Moonta copper-gold project location. Source: Company

 

In 2013, Adelaide carried out a 122 hole aircore drill program over a 1,100 metre interval of a 3,500 metre anomaly known as Alford West.

The drilling revealed mineralisation appearing to be continuous along the entire 1,100m section the company has tested to date.

The company completed a shallow air core drill program in 2013 at the Alford West prospect, which encountered some very encouraging intersections including:

20 metres at 4.2 per cent copper and 0.27 grams per tonne gold from 32m; and

45m at 1.56 per cent copper and 1.83g/t gold from 13m.
 
The company has also identified new prospective targets called Blue Tongue, Blue Tongue West and Kambula using FPXRF geochemistry near Alford West.

Adelaide Resources has just released results from its maiden aircore drilling of the Blue Tongue target, which encountered a wide zone of low grade copper mineralisation on each of three drill traverses completed.

Laboratory assayed intersections include:

ALWAC128
25 metres at 0.26 per cent copper from 29 metres downhole;

ALWAC129
12m at 0.29 per cent copper from 46m downhole;

ALWAC131
14m at 0.31 per cent copper from 59m downhole;

ALWAC143
8m at 0.34 per cent copper from 55m downhole;

ALWAC154
9m at 0.30 per cent copper from 27m downhole;

ALWAC156
8m at 0.48 per cent copper from 21m downhole;

ALWAC158
14m at 0.30 per cent copper from 38m downhole; and

ALWAC159
9m at 0.24 per cent copper from 73m downhole.

Adelaide said the Blue Tongue drilling program has extended the dimensions of the known mineralised system in the broader Alford West area, adding close to another kilometre of mineralised strike length additional to the main Alford West prospect.

The Blue Tongue mineralisation remains open to both the southwest and northeast and at depth, and the company declared it believes a good chance exists it will extend still further.

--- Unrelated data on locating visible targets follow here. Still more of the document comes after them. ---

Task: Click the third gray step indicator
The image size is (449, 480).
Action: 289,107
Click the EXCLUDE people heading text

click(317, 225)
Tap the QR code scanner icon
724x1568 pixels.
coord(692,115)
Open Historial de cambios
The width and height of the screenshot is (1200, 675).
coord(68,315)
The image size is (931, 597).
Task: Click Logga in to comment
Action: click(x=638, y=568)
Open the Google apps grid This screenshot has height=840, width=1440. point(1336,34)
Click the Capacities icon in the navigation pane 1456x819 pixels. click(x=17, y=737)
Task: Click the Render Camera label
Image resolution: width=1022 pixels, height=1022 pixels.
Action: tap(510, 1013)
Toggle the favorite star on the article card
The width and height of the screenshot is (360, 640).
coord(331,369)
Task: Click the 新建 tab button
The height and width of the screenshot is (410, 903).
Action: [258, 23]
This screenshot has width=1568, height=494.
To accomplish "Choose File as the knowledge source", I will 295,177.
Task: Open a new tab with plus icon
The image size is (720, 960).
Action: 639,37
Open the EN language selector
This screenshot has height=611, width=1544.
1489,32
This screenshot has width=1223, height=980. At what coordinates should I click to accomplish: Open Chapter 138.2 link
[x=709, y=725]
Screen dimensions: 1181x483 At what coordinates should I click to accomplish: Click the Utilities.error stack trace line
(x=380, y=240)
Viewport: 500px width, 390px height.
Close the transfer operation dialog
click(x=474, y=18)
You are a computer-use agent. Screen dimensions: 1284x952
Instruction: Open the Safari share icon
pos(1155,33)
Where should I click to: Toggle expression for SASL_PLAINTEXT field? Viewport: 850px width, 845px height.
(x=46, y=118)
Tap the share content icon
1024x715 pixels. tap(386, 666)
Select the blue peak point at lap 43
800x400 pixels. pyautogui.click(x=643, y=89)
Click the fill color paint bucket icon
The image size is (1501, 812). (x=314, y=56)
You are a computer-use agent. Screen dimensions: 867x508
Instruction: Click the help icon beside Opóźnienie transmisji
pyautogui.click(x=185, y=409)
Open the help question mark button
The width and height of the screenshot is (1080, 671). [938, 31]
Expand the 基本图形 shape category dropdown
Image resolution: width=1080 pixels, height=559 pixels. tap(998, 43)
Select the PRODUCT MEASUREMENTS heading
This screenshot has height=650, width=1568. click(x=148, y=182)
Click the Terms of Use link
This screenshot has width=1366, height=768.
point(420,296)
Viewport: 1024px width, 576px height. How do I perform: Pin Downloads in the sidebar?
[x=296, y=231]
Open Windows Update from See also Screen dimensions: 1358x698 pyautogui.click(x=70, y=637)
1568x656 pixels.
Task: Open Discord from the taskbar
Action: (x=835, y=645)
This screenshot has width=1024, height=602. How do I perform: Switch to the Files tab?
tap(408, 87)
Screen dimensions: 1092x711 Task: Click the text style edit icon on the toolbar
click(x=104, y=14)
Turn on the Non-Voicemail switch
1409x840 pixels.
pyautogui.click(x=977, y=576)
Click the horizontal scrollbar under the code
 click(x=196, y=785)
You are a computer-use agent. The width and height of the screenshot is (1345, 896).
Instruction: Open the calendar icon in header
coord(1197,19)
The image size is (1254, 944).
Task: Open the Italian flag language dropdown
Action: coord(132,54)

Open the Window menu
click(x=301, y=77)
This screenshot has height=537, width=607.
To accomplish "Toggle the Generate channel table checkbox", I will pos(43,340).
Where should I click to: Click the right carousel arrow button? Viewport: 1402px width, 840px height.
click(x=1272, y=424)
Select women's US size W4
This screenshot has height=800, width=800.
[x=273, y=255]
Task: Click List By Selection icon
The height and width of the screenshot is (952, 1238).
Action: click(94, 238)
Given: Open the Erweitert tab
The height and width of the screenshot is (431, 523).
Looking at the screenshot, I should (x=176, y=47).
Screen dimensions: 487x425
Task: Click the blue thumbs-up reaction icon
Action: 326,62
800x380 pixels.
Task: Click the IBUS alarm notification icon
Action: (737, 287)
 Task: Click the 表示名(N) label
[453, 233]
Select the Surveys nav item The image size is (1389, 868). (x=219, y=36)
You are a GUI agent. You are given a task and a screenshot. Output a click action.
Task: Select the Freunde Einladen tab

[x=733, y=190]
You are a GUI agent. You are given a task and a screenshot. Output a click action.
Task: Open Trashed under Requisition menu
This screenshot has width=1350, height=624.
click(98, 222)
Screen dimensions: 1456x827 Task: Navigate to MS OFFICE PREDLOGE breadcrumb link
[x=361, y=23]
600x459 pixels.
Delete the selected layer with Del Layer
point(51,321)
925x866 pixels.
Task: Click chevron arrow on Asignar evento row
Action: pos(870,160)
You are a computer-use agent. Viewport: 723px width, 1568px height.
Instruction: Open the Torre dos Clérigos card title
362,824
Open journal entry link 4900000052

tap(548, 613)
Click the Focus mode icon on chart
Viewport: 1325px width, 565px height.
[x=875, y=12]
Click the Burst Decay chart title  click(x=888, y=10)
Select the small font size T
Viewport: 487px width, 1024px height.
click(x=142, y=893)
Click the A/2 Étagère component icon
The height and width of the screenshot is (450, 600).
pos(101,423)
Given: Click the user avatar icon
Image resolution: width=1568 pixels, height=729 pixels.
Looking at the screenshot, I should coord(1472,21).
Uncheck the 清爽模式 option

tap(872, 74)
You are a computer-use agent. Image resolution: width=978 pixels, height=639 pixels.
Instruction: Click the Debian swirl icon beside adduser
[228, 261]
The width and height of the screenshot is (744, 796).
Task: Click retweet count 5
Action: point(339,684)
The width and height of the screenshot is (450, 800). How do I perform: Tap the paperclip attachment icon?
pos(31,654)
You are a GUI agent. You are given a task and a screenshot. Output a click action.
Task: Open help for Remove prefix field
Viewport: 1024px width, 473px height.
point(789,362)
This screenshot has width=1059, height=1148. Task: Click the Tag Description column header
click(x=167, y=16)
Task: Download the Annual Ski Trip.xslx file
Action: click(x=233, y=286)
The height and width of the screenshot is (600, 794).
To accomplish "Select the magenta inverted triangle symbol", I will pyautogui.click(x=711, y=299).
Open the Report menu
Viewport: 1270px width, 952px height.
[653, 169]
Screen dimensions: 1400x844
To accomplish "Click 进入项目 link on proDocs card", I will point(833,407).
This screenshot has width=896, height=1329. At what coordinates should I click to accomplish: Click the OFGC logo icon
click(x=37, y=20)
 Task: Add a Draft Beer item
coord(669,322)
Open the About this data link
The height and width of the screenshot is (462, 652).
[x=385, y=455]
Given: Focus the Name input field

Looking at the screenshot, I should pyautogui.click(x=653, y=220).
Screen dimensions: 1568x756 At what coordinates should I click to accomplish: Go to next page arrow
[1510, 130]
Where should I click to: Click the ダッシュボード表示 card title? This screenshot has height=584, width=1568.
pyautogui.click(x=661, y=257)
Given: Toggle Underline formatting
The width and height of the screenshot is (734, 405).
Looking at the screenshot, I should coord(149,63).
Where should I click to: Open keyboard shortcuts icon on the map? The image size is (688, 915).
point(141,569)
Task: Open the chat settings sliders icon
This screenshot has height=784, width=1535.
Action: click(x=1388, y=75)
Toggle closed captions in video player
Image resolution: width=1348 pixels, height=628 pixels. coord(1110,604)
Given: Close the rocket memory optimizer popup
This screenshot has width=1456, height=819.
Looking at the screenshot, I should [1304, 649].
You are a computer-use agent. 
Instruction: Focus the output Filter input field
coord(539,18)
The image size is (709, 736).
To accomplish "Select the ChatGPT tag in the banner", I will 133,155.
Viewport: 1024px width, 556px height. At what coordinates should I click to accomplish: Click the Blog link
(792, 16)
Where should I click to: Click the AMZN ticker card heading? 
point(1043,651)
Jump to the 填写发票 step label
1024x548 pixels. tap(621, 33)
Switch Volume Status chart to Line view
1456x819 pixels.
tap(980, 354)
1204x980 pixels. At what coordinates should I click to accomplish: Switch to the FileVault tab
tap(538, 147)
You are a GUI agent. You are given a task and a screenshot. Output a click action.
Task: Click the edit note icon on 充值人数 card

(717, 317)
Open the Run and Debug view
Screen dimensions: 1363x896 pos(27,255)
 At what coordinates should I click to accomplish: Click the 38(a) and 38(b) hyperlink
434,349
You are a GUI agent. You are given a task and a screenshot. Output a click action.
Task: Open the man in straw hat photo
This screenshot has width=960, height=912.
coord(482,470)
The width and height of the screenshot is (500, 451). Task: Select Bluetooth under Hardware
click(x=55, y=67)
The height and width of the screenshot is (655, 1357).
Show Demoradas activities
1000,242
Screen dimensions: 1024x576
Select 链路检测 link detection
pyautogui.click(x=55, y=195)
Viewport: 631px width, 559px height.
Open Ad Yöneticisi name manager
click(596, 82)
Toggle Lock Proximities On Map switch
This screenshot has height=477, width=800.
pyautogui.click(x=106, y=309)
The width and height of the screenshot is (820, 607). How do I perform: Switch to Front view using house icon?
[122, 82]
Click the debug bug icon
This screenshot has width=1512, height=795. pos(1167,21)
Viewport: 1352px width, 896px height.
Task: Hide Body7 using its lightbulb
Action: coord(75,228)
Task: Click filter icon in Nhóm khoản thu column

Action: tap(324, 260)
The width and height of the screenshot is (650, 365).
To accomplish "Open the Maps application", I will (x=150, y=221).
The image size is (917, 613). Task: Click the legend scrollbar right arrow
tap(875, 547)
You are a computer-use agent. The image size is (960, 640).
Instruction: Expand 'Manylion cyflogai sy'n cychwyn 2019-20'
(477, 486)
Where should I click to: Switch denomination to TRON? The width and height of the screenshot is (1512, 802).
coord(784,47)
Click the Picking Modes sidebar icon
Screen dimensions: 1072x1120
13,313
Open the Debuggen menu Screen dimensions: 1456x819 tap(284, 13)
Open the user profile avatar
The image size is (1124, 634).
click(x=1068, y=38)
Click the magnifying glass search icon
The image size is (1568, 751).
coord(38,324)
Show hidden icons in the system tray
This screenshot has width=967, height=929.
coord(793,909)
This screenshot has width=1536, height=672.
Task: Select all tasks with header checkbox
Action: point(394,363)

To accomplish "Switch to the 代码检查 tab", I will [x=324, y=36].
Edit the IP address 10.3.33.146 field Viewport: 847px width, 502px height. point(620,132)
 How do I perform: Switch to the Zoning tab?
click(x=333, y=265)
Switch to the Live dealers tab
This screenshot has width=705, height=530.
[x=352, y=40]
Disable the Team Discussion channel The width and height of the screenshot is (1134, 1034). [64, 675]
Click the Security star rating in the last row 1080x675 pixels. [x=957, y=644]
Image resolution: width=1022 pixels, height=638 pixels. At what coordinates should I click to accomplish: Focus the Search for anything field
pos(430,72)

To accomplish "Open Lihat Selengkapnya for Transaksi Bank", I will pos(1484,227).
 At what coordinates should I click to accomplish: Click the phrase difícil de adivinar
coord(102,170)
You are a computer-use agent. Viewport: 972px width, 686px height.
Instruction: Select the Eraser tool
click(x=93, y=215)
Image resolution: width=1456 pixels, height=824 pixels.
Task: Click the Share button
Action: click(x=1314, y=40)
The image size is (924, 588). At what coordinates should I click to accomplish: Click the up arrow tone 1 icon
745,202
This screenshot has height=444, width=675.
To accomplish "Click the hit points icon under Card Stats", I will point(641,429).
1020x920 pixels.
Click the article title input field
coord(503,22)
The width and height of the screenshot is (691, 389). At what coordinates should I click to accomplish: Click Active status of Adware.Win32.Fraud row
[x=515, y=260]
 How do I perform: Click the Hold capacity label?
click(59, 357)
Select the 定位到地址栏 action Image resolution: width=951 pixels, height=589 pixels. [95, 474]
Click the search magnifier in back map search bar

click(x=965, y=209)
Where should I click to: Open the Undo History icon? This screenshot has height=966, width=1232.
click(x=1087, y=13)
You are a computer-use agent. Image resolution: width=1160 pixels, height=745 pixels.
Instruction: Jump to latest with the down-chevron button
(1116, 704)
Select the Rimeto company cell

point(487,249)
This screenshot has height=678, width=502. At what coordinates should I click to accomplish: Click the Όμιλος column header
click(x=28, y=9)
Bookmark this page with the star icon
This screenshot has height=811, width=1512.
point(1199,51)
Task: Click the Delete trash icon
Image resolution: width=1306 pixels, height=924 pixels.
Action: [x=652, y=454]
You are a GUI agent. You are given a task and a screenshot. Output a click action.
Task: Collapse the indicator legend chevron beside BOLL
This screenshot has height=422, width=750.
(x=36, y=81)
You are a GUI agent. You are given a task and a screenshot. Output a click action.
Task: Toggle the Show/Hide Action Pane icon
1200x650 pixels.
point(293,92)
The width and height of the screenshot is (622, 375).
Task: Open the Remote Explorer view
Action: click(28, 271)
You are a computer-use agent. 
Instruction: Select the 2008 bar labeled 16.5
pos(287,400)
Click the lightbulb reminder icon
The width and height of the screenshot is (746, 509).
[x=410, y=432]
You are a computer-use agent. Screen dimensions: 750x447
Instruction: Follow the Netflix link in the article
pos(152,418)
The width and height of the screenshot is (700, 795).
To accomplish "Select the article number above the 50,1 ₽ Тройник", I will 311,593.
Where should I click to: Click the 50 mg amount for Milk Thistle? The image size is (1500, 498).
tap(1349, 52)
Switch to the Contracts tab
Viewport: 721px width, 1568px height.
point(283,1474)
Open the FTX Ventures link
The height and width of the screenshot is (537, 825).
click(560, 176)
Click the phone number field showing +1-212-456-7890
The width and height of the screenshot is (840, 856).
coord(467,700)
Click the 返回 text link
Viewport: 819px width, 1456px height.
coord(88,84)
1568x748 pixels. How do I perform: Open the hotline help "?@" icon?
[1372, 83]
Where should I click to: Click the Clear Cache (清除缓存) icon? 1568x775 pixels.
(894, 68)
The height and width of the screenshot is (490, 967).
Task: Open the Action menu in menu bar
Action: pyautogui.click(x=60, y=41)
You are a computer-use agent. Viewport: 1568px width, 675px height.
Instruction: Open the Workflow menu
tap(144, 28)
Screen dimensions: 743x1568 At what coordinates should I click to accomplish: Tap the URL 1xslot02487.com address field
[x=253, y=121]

“The broader Alford West area is clearly emerging as a major copper mineralised system within the Alford Copper Belt, which also includes the large Wombat system to the west and potentially other mineralised systems to the east,” Adelaide Resources said.

“The recent drilling at Blue Tongue confirms that the FPXRF copper soil anomaly which defines the target is sourced by the underlying copper mineralisation, presenting a strong validation of the technique’s application.”